Ciekawy weekend byłych Portowcow
— Daniel Trzepacz (@d_trzepacz) September 13, 2020
Listek gol w 1 sparingu
Walu gol w sparingu z Romą
Kuba Piotrowski z asystą w DFB Pokal
14. W Wolfsburgu kilkanaście minut dostał natomiast Bartosz Białek. Miał chłop nawet świetną sytuację, ale z bliska nie trafił do bramki.
15. Na większości stadionów mogły pojawić się śladowe ilości kibiców - od paru małych setek po nawet 10 koła w Dreźnie. Parę obiektów pozostawało jednak zamkniętych dla publiki.
Landy niemieckie chcą, by wydano ujednolicone dla nich wszystkich przepisy dotyczące wpuszczania widzów na trybuny. Mówi się o tym, by zajętych mogło być 30-40% miejsc.
— Tomasz Urban (@tom_ur) September 12, 2020
16. 17-letni Jude Bellingham może grał tylko przeciwko trzecioligowemu Duisburgowi, ale mimo tego pokazał niesamowitą jakość. Borussia Dortmund będzie miała z niego wielki fun, choć rywal nie był zbyt wymagający.
Równo dwa miesiące temu Wilson Kamavuaka grał w tyskich barwach na wyjeździe z Wartą Poznań. Teraz biega sobie w środku pola Duisburga w meczu Pucharu Niemiec z Borussią Dortmund.
— Piotrek Tubacki (@P_Tub) September 14, 2020
17. W tym sezonie jak na razie całkiem mała liczba klubów z 1. i 2. Bundesligi poleciała w pierwszej rundzie...
6 - Number of clubs from Bundesliga and 2. Bundesliga who have been eliminated in the 1st round of German DFB-Pokal:
— OptaFranz (@OptaFranz) September 14, 2020
2017-18: 9
2018-19: 10
2019-20: 8
2020-21: 6 (until now)
Oh-Oh.
18. Union Berlin pokonał sobie w Pucharze Karlsruhe.
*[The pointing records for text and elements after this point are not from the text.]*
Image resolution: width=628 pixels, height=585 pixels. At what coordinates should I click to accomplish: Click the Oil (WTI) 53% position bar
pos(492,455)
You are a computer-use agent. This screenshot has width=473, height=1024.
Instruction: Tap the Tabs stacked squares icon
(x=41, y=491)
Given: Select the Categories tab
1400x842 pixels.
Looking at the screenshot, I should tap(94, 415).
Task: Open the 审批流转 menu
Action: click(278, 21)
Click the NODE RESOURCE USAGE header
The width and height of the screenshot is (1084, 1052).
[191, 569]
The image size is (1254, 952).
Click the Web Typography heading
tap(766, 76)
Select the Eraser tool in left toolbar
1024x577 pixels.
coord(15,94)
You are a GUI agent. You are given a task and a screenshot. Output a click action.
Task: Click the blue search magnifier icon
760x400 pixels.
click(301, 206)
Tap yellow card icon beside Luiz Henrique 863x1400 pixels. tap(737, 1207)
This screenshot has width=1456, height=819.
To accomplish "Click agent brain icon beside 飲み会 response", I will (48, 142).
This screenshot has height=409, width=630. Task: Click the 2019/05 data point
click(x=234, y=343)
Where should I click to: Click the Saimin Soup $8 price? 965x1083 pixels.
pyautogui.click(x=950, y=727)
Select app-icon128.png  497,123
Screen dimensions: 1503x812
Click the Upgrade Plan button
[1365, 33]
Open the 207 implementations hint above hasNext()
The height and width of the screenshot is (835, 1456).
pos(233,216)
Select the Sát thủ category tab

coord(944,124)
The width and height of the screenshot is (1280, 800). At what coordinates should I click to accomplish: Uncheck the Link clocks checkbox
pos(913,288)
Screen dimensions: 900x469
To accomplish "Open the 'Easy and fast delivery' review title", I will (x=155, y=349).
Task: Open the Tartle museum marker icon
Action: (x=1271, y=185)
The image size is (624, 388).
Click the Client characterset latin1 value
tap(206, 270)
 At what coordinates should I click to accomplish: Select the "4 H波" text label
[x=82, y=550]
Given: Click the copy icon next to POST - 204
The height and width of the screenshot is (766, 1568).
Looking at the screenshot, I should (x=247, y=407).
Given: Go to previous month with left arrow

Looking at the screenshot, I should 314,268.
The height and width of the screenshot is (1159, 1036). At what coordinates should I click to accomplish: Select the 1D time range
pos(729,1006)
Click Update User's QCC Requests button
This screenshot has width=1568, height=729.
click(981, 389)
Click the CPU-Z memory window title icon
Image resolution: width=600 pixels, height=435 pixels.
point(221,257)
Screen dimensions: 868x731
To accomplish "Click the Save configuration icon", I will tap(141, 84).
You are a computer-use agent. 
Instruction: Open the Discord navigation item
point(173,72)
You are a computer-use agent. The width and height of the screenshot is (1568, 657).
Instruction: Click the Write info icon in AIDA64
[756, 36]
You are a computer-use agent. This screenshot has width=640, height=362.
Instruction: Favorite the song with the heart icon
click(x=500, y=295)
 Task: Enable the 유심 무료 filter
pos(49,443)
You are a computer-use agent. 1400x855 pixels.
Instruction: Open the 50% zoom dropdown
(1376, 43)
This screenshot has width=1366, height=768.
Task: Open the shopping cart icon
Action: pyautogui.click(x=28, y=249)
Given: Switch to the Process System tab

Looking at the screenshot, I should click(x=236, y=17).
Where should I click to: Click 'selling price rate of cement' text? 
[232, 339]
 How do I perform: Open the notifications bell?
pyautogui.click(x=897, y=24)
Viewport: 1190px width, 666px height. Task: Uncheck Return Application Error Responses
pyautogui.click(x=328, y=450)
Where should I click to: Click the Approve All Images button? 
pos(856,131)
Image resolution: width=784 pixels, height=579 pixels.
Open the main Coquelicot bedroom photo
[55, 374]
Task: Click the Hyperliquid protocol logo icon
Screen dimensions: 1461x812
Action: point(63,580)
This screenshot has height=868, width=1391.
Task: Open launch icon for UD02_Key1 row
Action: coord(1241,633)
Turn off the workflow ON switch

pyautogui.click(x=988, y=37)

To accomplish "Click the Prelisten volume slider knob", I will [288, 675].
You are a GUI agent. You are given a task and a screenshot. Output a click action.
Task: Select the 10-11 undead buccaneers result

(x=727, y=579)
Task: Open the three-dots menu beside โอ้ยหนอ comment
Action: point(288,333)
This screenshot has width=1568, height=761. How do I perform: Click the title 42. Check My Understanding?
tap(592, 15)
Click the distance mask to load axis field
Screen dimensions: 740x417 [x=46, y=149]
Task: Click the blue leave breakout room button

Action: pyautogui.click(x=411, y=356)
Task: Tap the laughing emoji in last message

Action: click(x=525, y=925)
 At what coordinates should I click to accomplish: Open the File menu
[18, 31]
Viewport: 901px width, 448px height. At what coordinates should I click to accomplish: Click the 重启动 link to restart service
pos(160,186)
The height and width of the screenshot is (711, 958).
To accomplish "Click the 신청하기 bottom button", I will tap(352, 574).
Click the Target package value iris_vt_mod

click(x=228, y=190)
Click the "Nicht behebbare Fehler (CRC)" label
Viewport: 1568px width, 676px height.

No i taka ciekawostka - klepnął ich szósty raz z rzędu, co oznacza jego najlepszą serię przeciwko jednemu klubowi.
19. Greuther Fürth znalazło jakiś błąd w Matriksie. Męczyło się z 5. ligowym Meinerzhagen, z którym przegrywało 0:1, ale ostatecznie doprowadziło do dogrywki. A tam... wbiło rywalom aż 5 goli! To drugi najlepszy wynik strzelecki w trakcie "extra-time'u" w historii DFB-Pokal. W 1974 roku Viktoria Köln zdobyła między 90. a 120. minutą 6 bramek.
20. Marco Reus powrócił po kilkumiesięcznej kontuzji, która miała trwać 3 tygodnie. Wszedł z ławki, sędzia gwizdnął wznowienie gry, minęły 3 sekundy, a Reus... wpisał się na listę strzelców.
21. RB Lipsk przesadnie długiej historii w Pucharze Niemiec nie ma, ale i tak wykręcił całkiem ładny wynik. 127 sekund - tyle potrzebował Amadou Haidara, żeby zdobyć najszybszego gola "Byków" w historii ich występów w tych rozgrywkach. Ostatecznie Lipsk pokonał Norymbergę 3:0.